C’est sur ces mauvaises impressions que Benina commença à monter l’escalier aussi ruiné qu’obscur, avec ses marches bombées, les parois souillées, recouvertes d’indications écrites par les habitants, au charbon ou au crayon, auprès des portes de chaque logement, ce qui rendait l’aspect intérieur plus sale que l’extérieur; des lumignons vacillants l’éclairaient, comme les veilleuses de jour éclairent les saints. Au premier étage en partant du ciel, dans le voisinage des chats et avec une vue magnifique sur les toits et les mansardes, demeurait la jeune dame Obdulia; sa maison, par la largeur et la fraîcheur des pièces, aurait ressemblé à un couvent, n’était le peu de hauteur des plafonds que l’on touchait de la main. Les tapis et les nattes y étaient aussi inconnus que les redingotes ou les chapeaux haut de forme au Congo; seulement dans la pièce décorée du nom de cabinet il y avait un morceau de feutre éraillé, bleu et rouge et formant des carrés. Les meubles d’occasion, avec leurs sièges défoncés, leurs pieds invalides, leur aspect boiteux, accusaient les désastres de leurs voyages à l’infini dans les voitures de déménagement.
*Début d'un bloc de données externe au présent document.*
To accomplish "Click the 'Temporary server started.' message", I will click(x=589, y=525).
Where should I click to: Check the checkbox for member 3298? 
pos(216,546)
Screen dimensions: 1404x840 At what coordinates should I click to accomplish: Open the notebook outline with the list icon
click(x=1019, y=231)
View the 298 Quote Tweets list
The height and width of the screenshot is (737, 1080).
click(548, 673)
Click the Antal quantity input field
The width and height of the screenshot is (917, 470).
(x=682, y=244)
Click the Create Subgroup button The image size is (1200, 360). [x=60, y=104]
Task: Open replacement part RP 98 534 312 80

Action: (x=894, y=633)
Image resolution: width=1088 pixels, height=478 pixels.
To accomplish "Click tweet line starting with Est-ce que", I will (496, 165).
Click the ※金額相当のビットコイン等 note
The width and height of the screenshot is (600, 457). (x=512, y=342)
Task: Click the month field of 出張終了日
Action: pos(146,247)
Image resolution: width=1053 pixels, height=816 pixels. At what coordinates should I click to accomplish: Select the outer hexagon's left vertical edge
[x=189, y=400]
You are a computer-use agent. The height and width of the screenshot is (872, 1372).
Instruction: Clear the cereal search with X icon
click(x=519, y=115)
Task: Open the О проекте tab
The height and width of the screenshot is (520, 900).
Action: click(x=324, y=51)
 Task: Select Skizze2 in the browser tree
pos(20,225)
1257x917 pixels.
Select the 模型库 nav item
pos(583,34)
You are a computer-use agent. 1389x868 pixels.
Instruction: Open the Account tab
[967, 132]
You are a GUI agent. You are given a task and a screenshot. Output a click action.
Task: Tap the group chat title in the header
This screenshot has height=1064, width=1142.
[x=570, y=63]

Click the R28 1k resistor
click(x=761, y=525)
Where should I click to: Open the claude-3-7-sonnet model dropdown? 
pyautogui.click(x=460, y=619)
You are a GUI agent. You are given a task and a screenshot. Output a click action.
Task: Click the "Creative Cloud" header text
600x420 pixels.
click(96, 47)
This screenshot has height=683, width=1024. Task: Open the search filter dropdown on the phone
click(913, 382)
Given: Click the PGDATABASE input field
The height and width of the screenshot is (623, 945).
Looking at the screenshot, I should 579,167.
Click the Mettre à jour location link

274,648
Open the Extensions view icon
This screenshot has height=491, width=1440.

Obdulia elle-même ouvrit la porte à Benina, disant qu’elle l’avait entendue monter, et au même instant la bonne vieille se vit assaillie par une paire de chats très gentils qui la regardaient en miaulant, le poil hérissé, et en se frottant contre elle.
«Les pauvres petites bêtes, dit la jeune femme avec plus de compassion pour elles que pour elle-même, elles n’ont point encore mangé!»
La fille de doña Paca portait une robe de chambre de flanelle rose, d’une coupe élégante, mais défraîchie par un long usage, le devant couvert de taches de chocolat ou de graisse, des trous aux manches, la doublure arrachée; enfin tout indiquait un vêtement acheté de rencontre, trop large pour la propriétaire actuelle, la précédente étant sans doute plus forte de taille. De toute manière, un tel vêtement convenait peu quand même à la pauvreté de la femme de Luquitas.
«Ton mari n’est pas encore venu cette nuit? lui dit Benina suffoquée par la pénible ascension.
—Et il n’y a pas de danger qu’il vienne. Il faudrait le chercher à son café ou dans ces maisons de perdition avec celles qui lui ont troublé la cervelle.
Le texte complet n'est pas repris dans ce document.